Bernabè vende la Germania e difende il suo piano

Telecom vende la controllata tedesca Hansenet per 900 milioni, prezzo giudicato basso da qualcuno (tra cui uno dei principali azionisti, Marco Fossati, anche se ieri i suoi uomini in cda hanno dato l’ok), ma non dalla Borsa. Nel giorno dei conti trimestrali il titolo ha chiuso a +2,1%, mentre le risparmio hanno fatto registrare un più 4,5% grazie alla promessa di una stabile politica dei dividendi. Telefonica, alla fine, è riuscita nell’intento di «rosicchiare» un pezzetto di Telecom, cioè quella Hansenet (contro la vendita in cda ha votato solo il consigliere Zingales) voluta dall’ex ad Riccardo Ruggiero, nel 2003, insieme ad «Alice Francia» per rilanciare la società in Europa. Poi Telecom è passata di mano e le priorità sono cambiate.

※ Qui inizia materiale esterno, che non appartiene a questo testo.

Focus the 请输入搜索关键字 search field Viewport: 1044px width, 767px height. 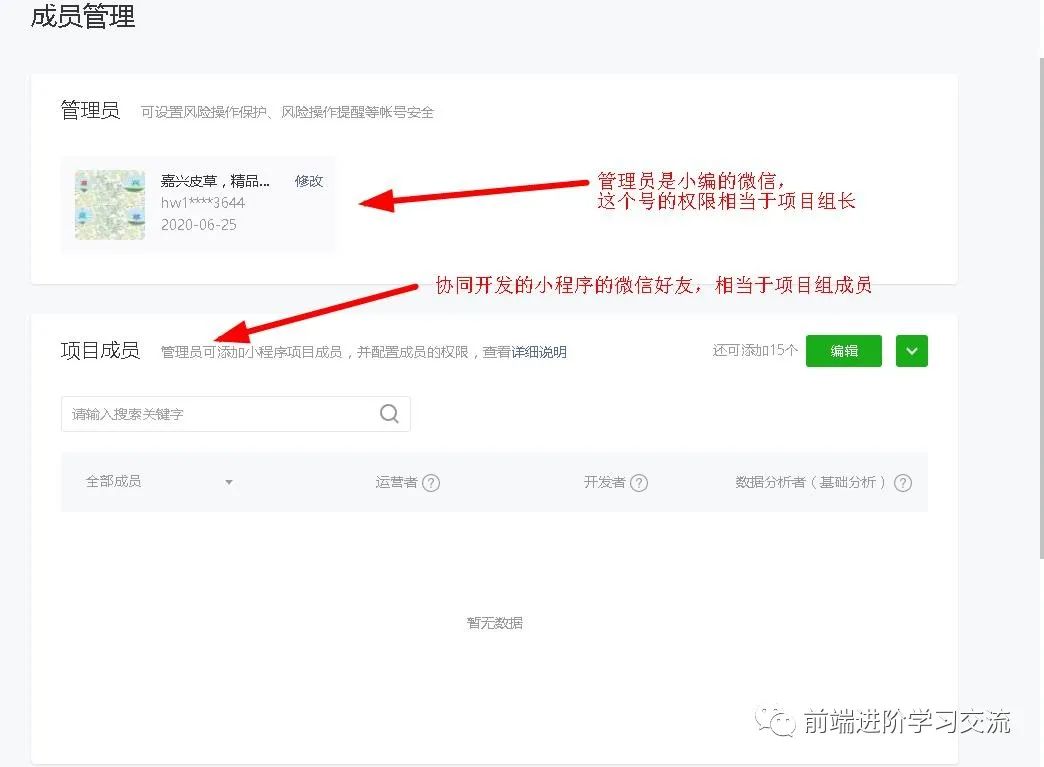pos(220,414)
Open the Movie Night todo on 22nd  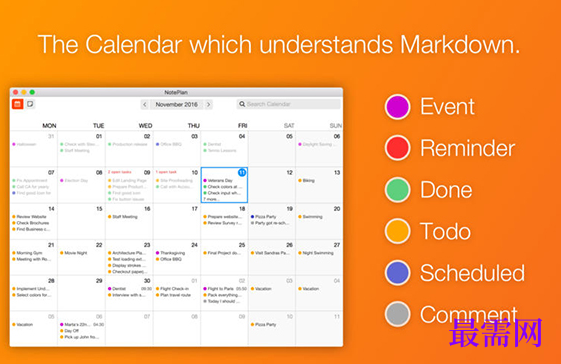(74, 253)
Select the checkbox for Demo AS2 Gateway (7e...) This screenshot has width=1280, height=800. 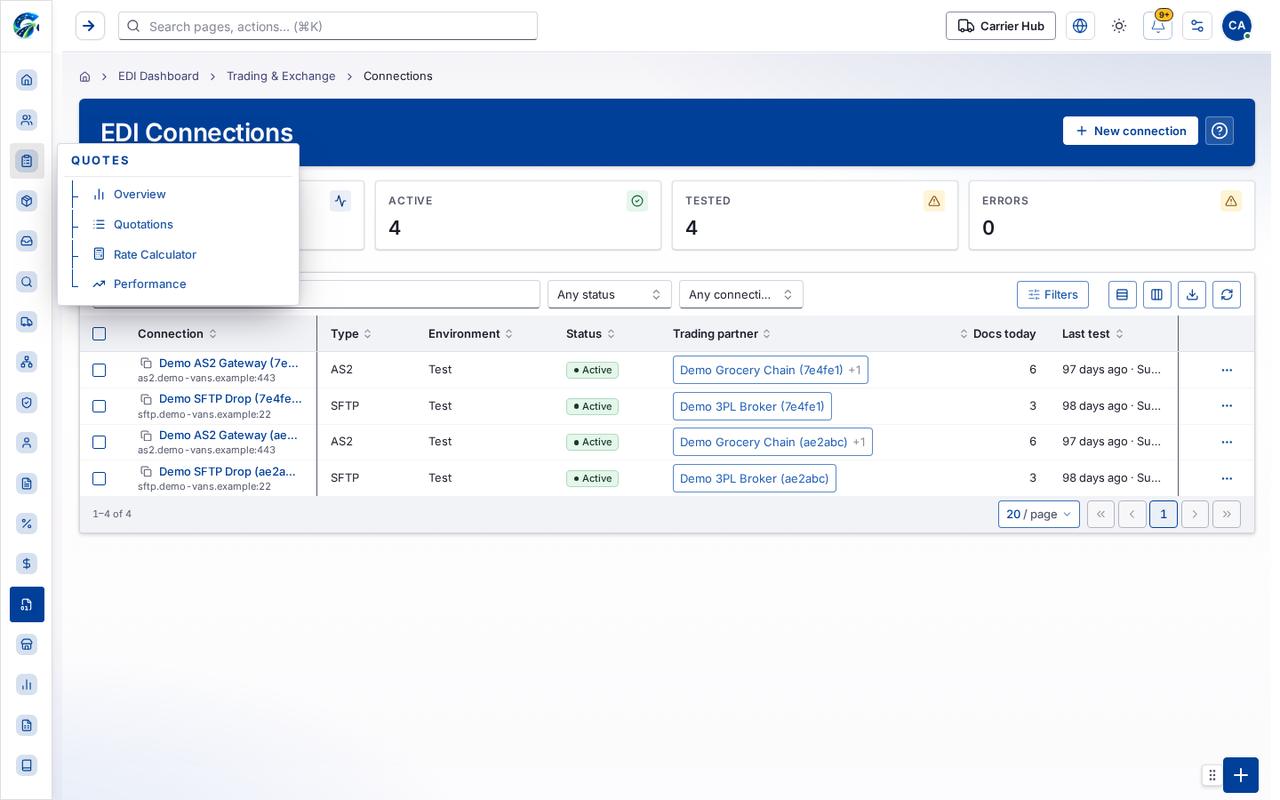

I soci che subentrano alla gestione di Marco Tronchetti Provera, ossia Mediobanca, Intesa, Generali, Benetton che ha recentemente lasciato e gli spagnoli di Telefonica (tutti riuniti nella holding Telco), cercano stabilità e vogliono qualcuno capace di rimettere ordine nei conti. L’uomo giusto pare essere Franco Bernabè, anche se dopo tre anni la sua politica dei piccoli passi non accontenta più alcuni dei grandi soci. Per questo Bernabè sta ora stringendo le fila dei fedelissimi. A farne le spese è il capo della rete, uno dei punti caldi della gestione, Stefano Pileri, da tempo in difficoltà, e ora in uscita. Il suo posto verrebbe preso da un manager meno «tecnico» di Pileri, quale Oscar Cicchetti, attuale responsabile del mercato nazionale. Mentre a guardia dell’altro punto vitale dell’azienda, la finanza e dunque il debito (visto in discesa a 34 miliardi dai 35 attuali), andrebbe come direttore finanziario Andrea Mangoni, al posto di Marco Patuano, destinato a sostituire Cicchetti.
Tra i problemi di Bernabè, oltre al debito e al destino della rete che molti (sia a destra sia a sinistra) vorrebbero in mano a Cdp, i ricavi, in discesa anche per cause congiunturali: oltre alla crisi, che ha fatto perdere fatturato nel segmento business (-289 milioni), la concorrenza e la pressione delle Authority sui prezzi. Ma è calato anche il mercato consumer (-674 milioni) per la decisione di tagliare le aree di business a bassa marginalità (non sussidiare più cellulari a basso costo). A compensare non è bastata la crescita sulla banda larga fissa (+86 milioni) e mobile (+51 milioni) e neppure l’aumento del canone wholesale (ovvero quello pagato dai concorrenti) deciso dall’Authority che, grazie anche all’incremento di traffico degli operatori alternativi, ha fatto lievitare questa voce di 224 milioni. Il risultato è in linea con le attese ma poco confortante: nei nove mesi, Telecom ha chiuso con ricavi in calo del 6,2% (-4,4% considerando Hansenet) a 20,188 miliardi mentre per effetto dei tagli ai costi (principalmente quelli al personale) i margini sono saliti. Sull’utile di 1,16 miliardi, invece, pesa la svalutazione attribuita all’avviamento di Hansenet pari a 540 milioni. Nel trimestre i ricavi sono stati di 6,7 miliardi, in calo del 5,6% rispetto all’anno scorso. Bernabè, comunque, difende il suo piano. «I target sono stati rispettati - ha spiegato l’ad nella conference call con gli analisti -; confermiamo gli obiettivi di redditività, riduzione del debito e remunerazione dell’azionariato».

L’ad ha anche confermato che le cessioni previste continueranno, il bond non è più necessario, mentre per cercare di fermare l’emorragia dei clienti mobili che spendono poco è stato chiamato da Wind un mago del settore, Fabrizio Bona ora a capo della divisione consumer. Bona, ieri in conference call, ha promesso miracoli: nuovi clienti già a partire dal primo trimestre dell’anno.